■ What needs to be done
Print out the entries from the line containing "Expand the Resources dropdown menu" through the last line, exactly, and print nothing else. Pictures are not copied.

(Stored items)
-.-.-

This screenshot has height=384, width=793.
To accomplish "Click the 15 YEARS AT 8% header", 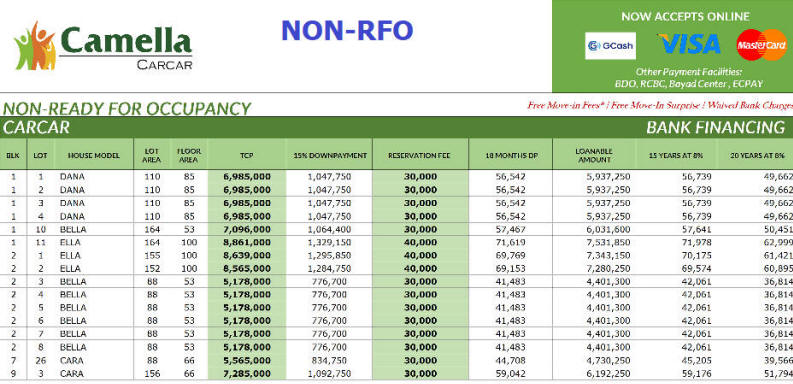I will (676, 155).
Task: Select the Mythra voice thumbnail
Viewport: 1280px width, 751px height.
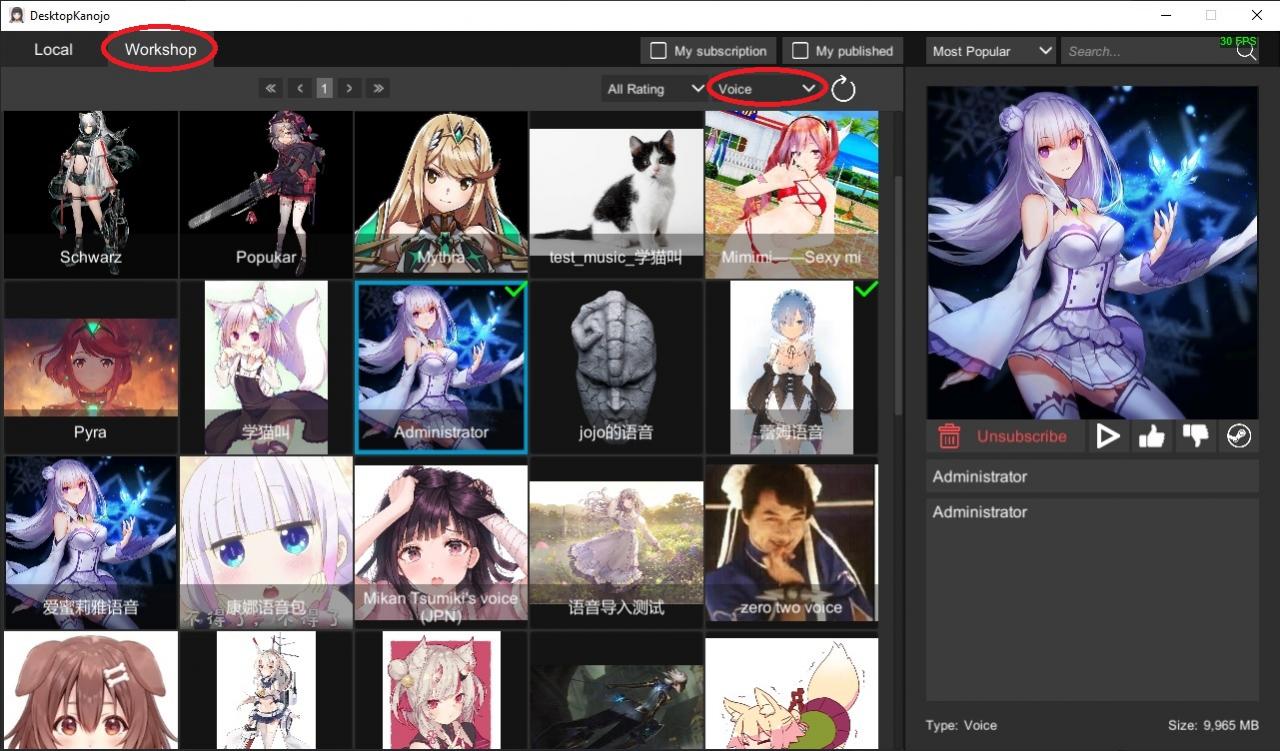Action: coord(441,193)
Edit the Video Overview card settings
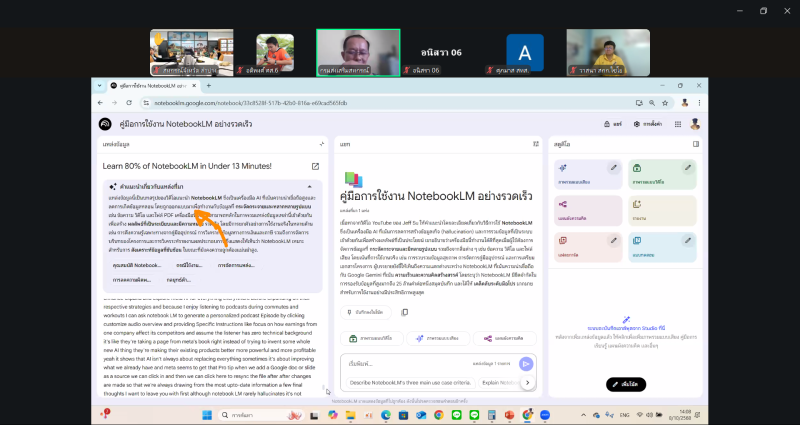 click(x=689, y=168)
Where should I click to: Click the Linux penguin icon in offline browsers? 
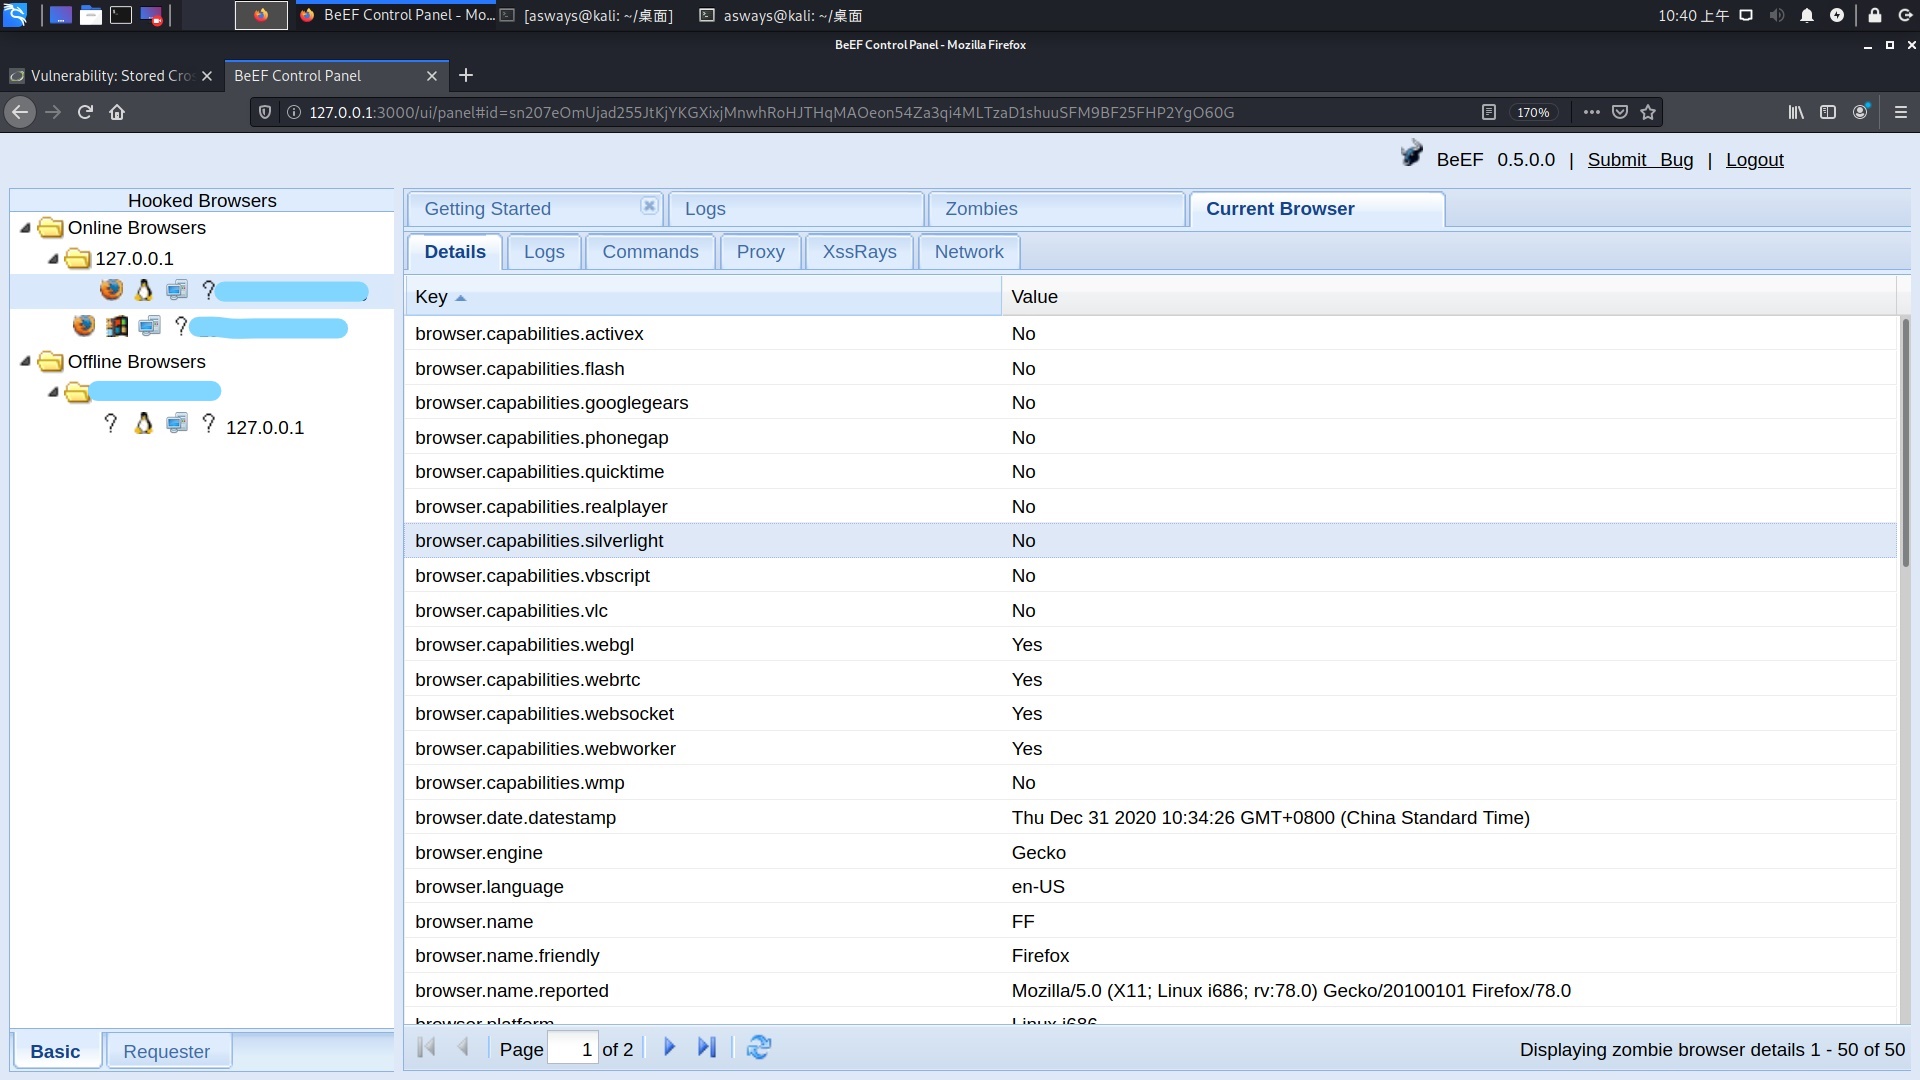point(142,423)
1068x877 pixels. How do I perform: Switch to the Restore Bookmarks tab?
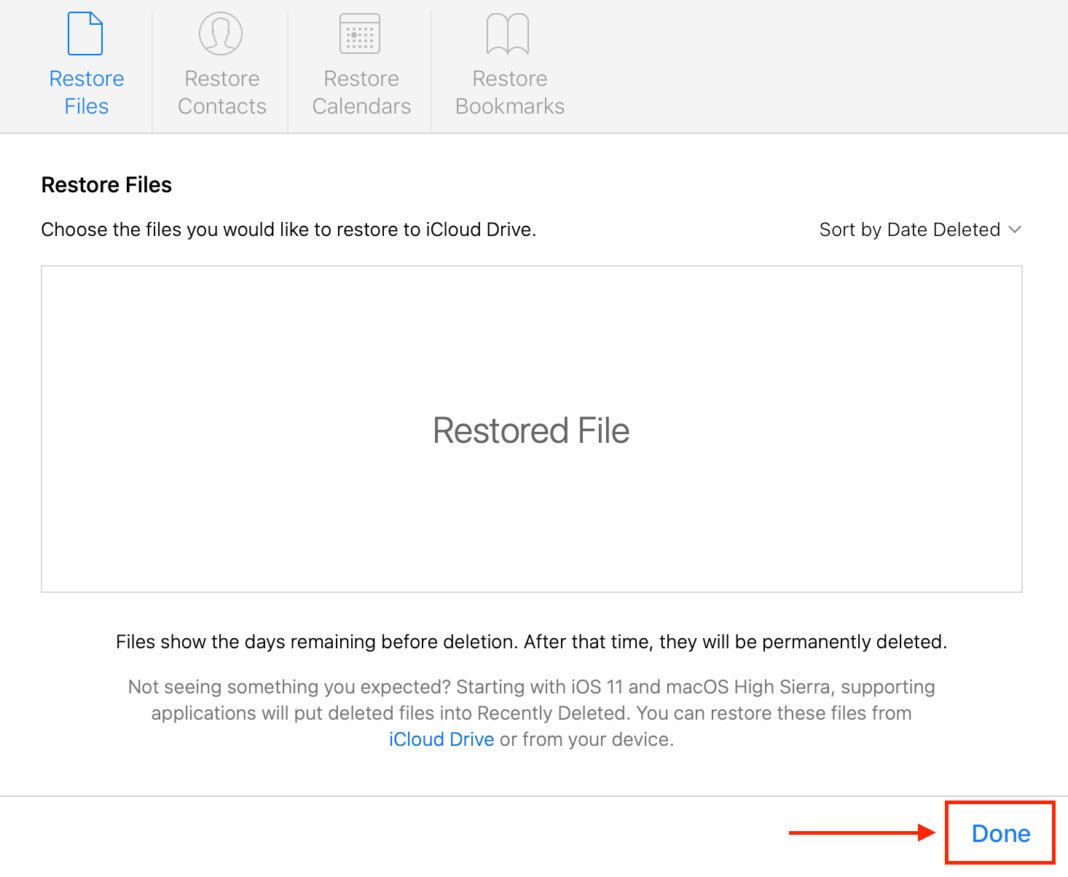(x=509, y=92)
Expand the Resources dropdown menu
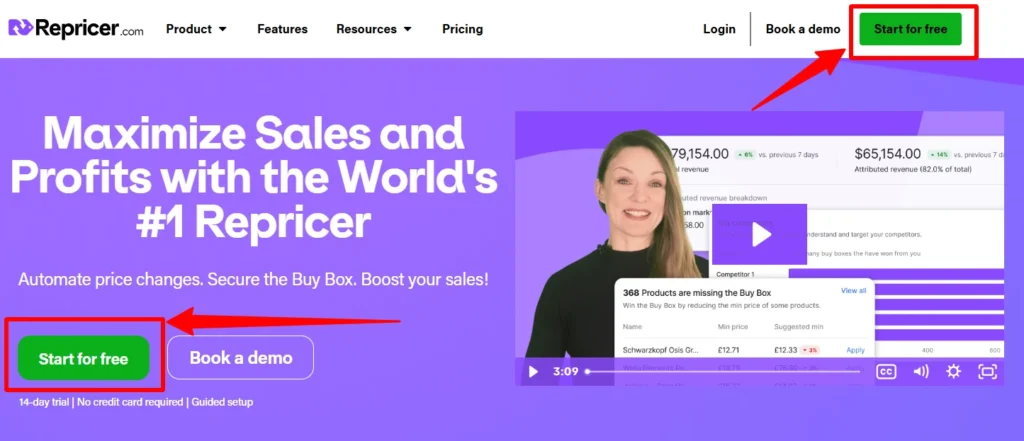The image size is (1024, 441). (x=374, y=29)
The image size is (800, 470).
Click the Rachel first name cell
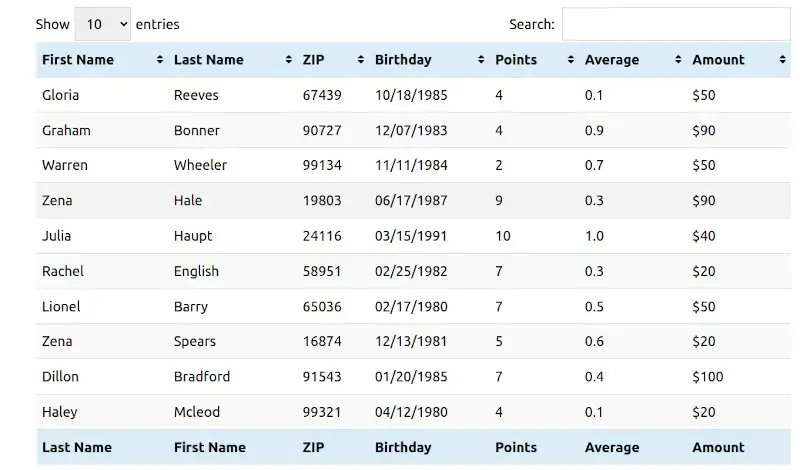point(63,271)
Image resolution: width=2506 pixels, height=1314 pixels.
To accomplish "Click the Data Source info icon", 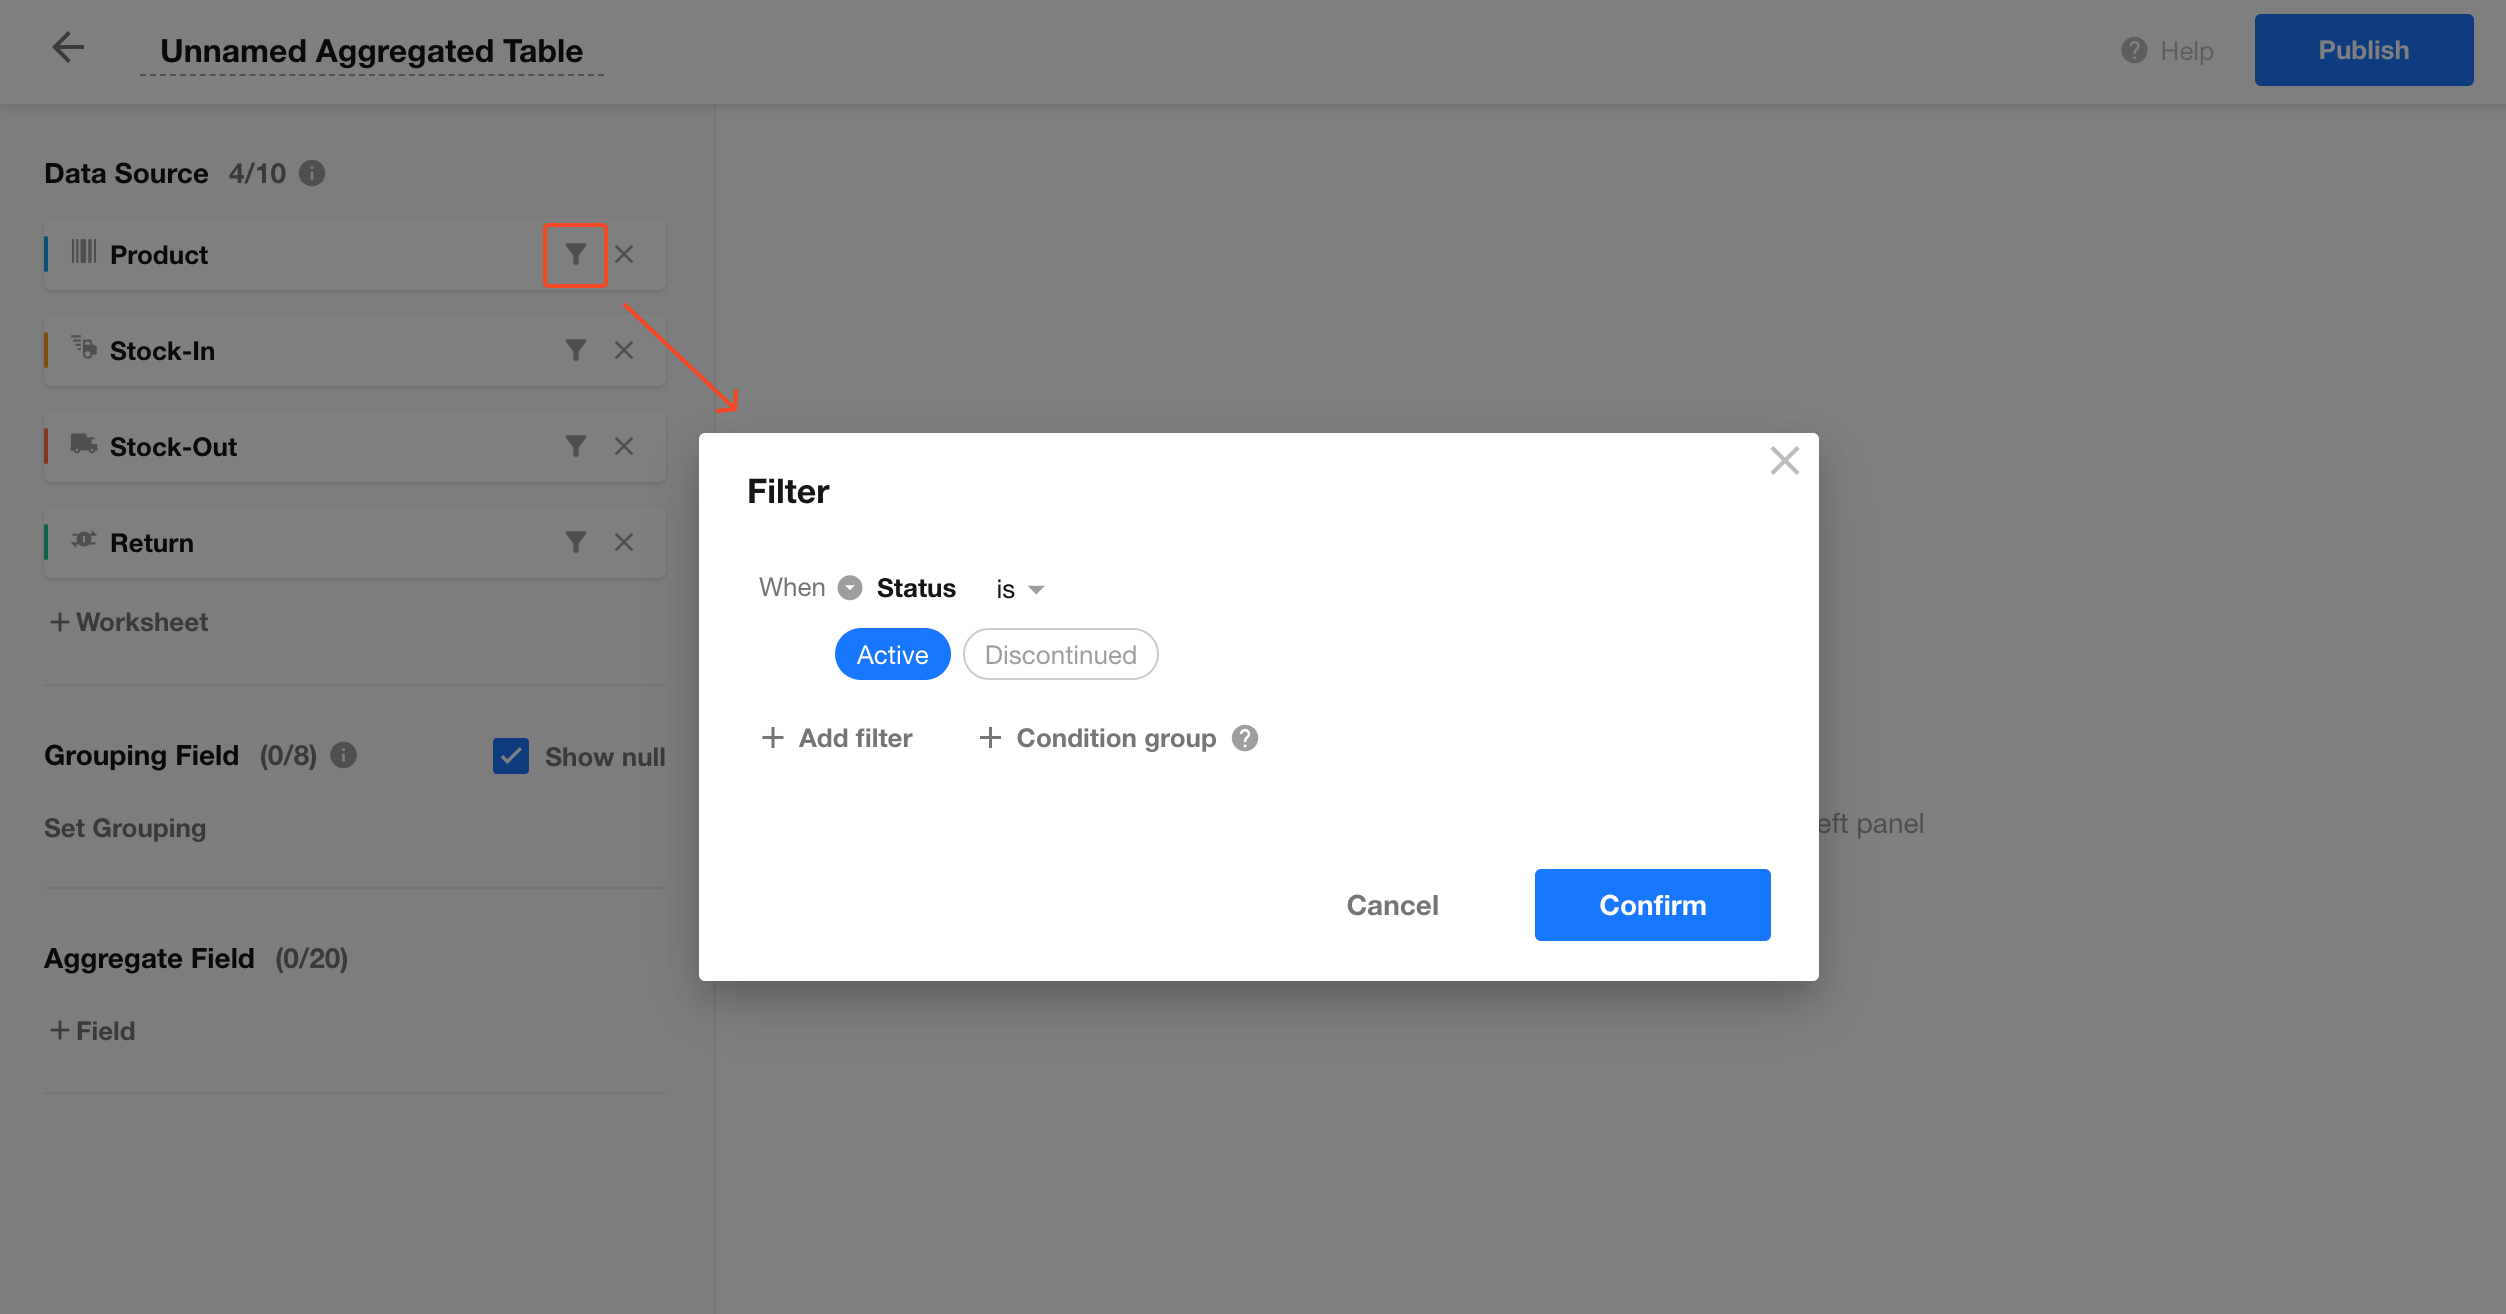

-.-.-

■ Task response
Expand the Resources dropdown menu
The image size is (1024, 441). (x=374, y=29)
The image size is (800, 470).
Click the Rachel first name cell
point(63,271)
Image resolution: width=2506 pixels, height=1314 pixels.
To accomplish "Click the Data Source info icon", 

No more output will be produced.